Biology, clinical relevance, and
molecularly targeted therapy in acute leukemia with
FLT3 mutation.
Kiyoi
H, Naoe T.
Department of Infectious Diseases, Nagoya University
Graduate School of Medicine, Nagoya, Japan. kiyoi@med.nagoya-u.ac.jp
Overexpression and activating
mutations of receptor tyrosine kinases (RTKs) are
known to be involved in the pathophysiology of
several kinds of cancer cells.
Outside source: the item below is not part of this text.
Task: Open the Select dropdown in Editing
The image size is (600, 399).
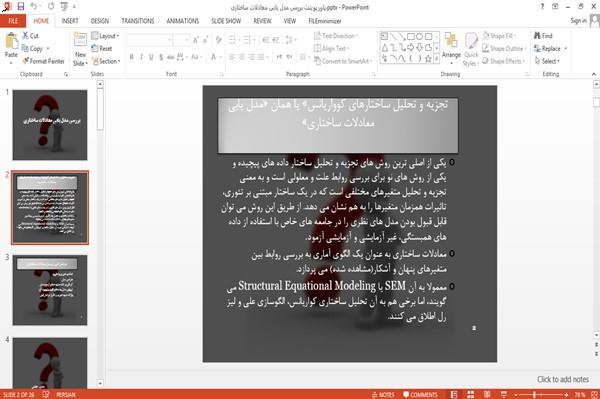Action: click(x=547, y=61)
FMS-like receptor
tyrosine kinase 3 (FLT3), together with KIT, FMS,
and platelet-derived growth factor receptor, is a
class III RTK. FLT3 mutations were first reported as
internal tandem duplication (FLT3/ITD) of the
juxtamembrane domain-coding sequence; subsequently,
a missense point mutation at the D835 residue and
point mutations, deletions, and insertions in the
codons surrounding D835 within a FLT3 tyrosine
kinase domain (FLT3/KDMs) have been found. FLT3
mutations are the most frequent genetic alterations
so far reported in acute myeloid leukemia and are
involved in the signaling pathway of autonomous
proliferation and differentiation block in leukemia
cells. Several large-scale studies have confirmed
that FLT3/ITD is strongly associated with
leukocytosis and a poor prognosis. Therefore,
routine screening for FLT3 mutations is recommended
to stratify patients into distinct risk groups.
However, because high-dose chemotherapy and stem
cell transplantation cannot overcome the adverse
effects of FLT3 mutations, the development of FLT3
kinase inhibitors is expected to produce a more
efficacious therapeutic strategy for leukemia
therapy.
PMID: 16757428 [PubMed - indexed for
MEDLINE]